Grupos ecologistas han acusado al gobierno de Albanese de tomar una propuesta perfectamente decente para proteger especies y ecosistemas amenazados y, bueno, diluirla hasta que no es más que un triste charco de buenas intenciones.

Se suponía que los estándares ambientales nacionales serían el principal atractivo de las reformas a las leyes de naturaleza de Australia, aprobadas por el parlamento en noviembre. El gobierno ha estado consultando un borrador de estándar para proyectos de importancia ambiental nacional - piensa en vida silvestre en peligro, áreas de patrimonio mundial y la Gran Barrera de Coral - pero los ambientalistas dicen que la última versión ha eliminado el molesto requisito de que los desarrollos cumplan realmente con objetivos ambientales específicos.

Según los cambios al borrador del estándar publicados el jueves, ahora se considerará que los desarrolladores han cumplido los objetivos si simplemente siguen ciertos procesos o "principios" en sus evaluaciones ambientales, en lugar de demostrar directamente que se pueden lograr los resultados ambientales requeridos. The Wilderness Society calificó esto como un paso atrás, y la gerente de políticas y campañas de biodiversidad, Melanie Audrey, señaló que el borrador está "plagado de lenguaje débil, lagunas y no establece líneas rojas claras para proteger la naturaleza".

WWF-Australia señaló que la última versión es más débil que el primer borrador publicado el año pasado y está más alejada de los estándares claros y medibles propuestos por Graeme Samuel.

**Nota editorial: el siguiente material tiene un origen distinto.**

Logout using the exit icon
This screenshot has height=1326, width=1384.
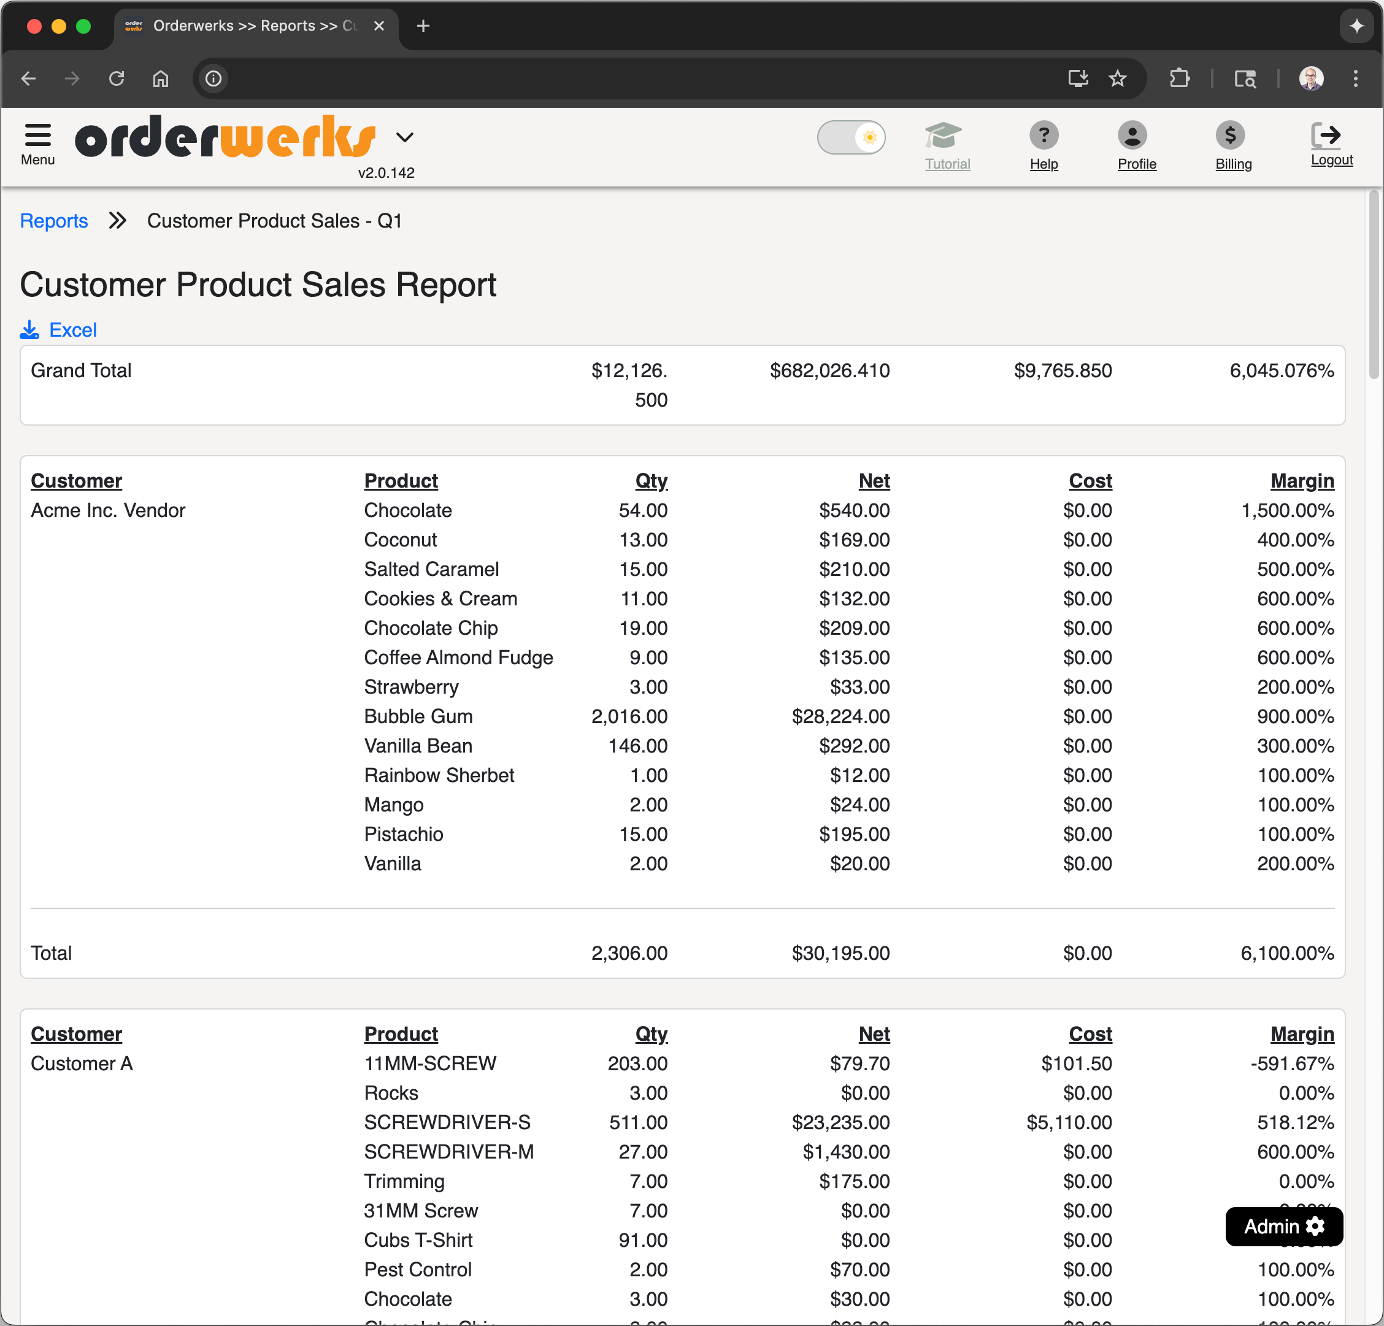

La revisión de 2020 del ex presidente de la comisión de competencia sobre la Ley de Protección del Medio Ambiente y Conservación de la Biodiversidad encontró que las leyes australianas habían fallado a la naturaleza en parte porque estaban demasiado centradas en los procesos, recomendando estándares nacionales que exigieran resultados medibles. Así que, naturalmente, el gobierno decidió redoblar la apuesta por el proceso.

Todo esto ocurre la misma semana en que Anthony Albanese utilizó una conferencia minera en Australia Occidental para anunciar 45 millones de dólares para que los gobiernos estatales y territoriales avancen en planes que les permitan tomar decisiones sobre evaluaciones ambientales federales. En teoría, esto agiliza las aprobaciones al permitir que los estados decidan si los proyectos cumplen con los requisitos de la ley nacional de naturaleza, utilizando los nuevos estándares nacionales - aunque lo que realmente exigen esos estándares sigue siendo un misterio.

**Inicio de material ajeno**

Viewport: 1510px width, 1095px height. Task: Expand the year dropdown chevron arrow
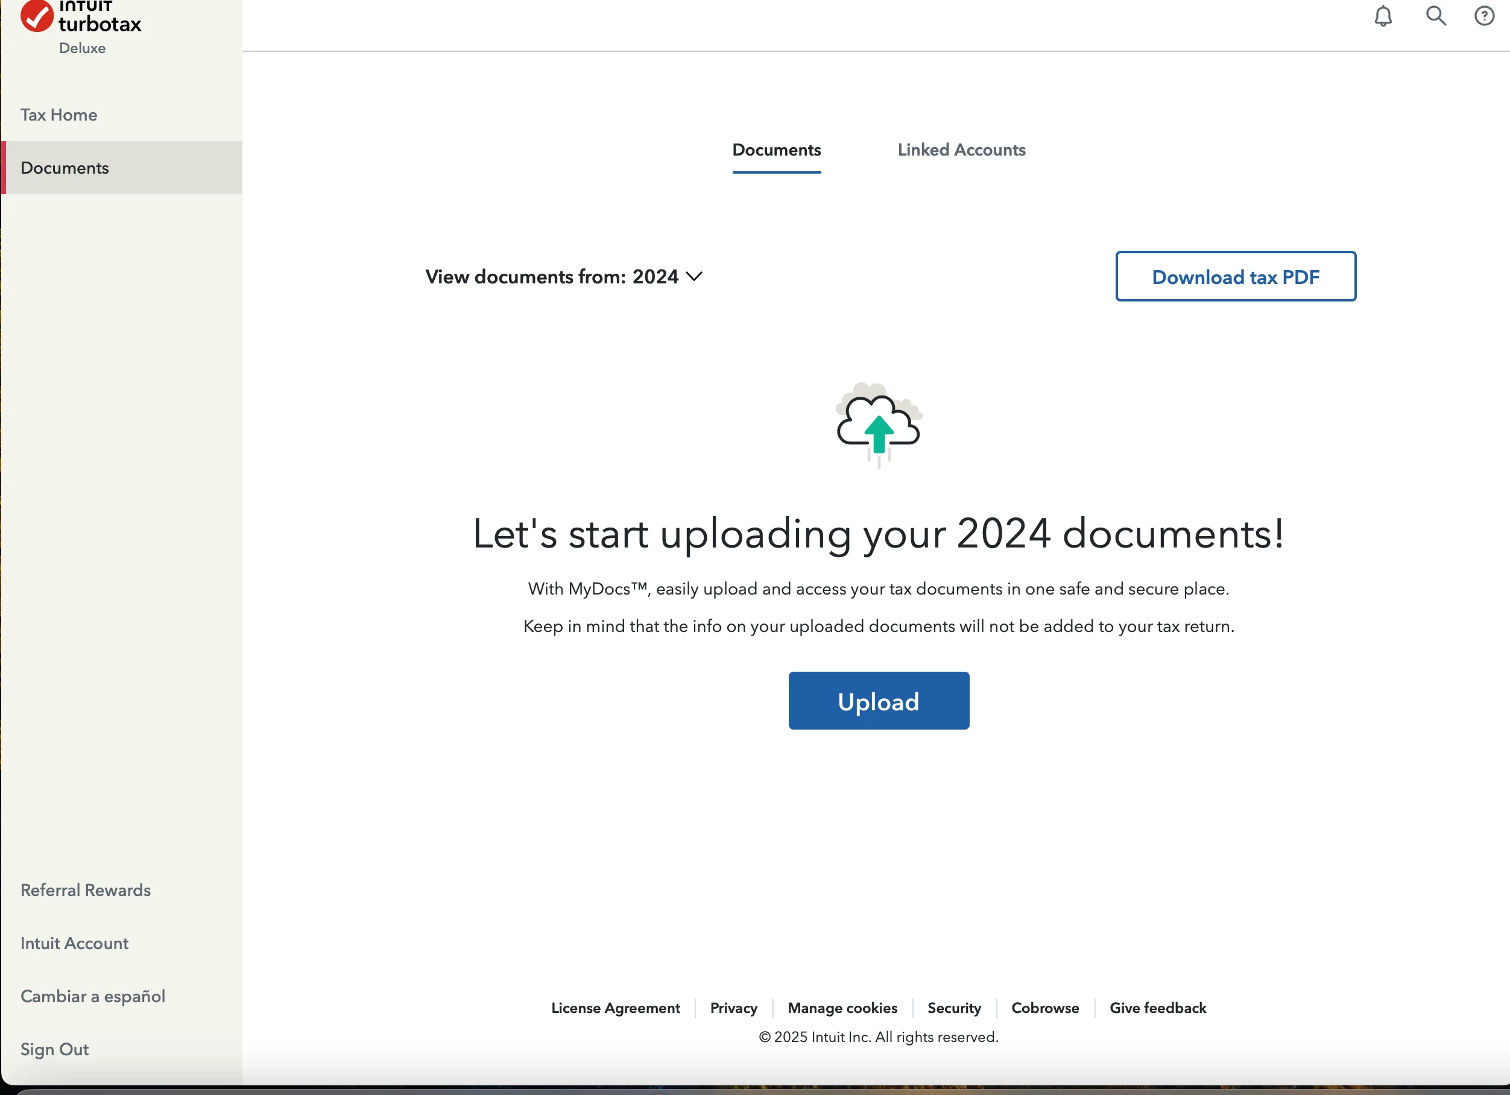tap(694, 277)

El ministro federal de medio ambiente, Murray Watt, dijo el jueves que el gobierno publicaría más propuestas de estándares en las próximas semanas y esperaba tener el primer conjunto finalizado para mediados de año, afirmando que el borrador "establece expectativas claras y ejecutables en torno a los impactos en nuestras especies, hábitats y lugares patrimoniales más preciados". Pero el oficial de políticas nacionales de biodiversidad de la Fundación Australiana de Conservación, Brendan Sydes, dijo que el estándar no "eleva el listón para la naturaleza", señalando que "no hay ningún requisito de que estos procesos realmente entreguen los resultados y objetivos expresados en el estándar".

Lis Ashby, líder de políticas e innovación del Consejo de Biodiversidad, señaló que las poblaciones de especies amenazadas de Australia han disminuido en un promedio del 50% en las últimas dos décadas, y este estándar "no va a abordar eso en absoluto". Añadió: "Le está dando a la gente una estrella de oro por el esfuerzo incluso si los resultados son terribles".

Watt le dijo a Sky News el viernes que los estándares proporcionarían "más claridad sobre qué tipo de requisitos habrá para obtener una aprobación ambiental, en lugar de la especie de enfoque de 'elige tu propia aventura' que tenemos actualmente". Porque nada dice claridad como eliminar metas medibles y reemplazarlas con "solo haz tu mejor esfuerzo".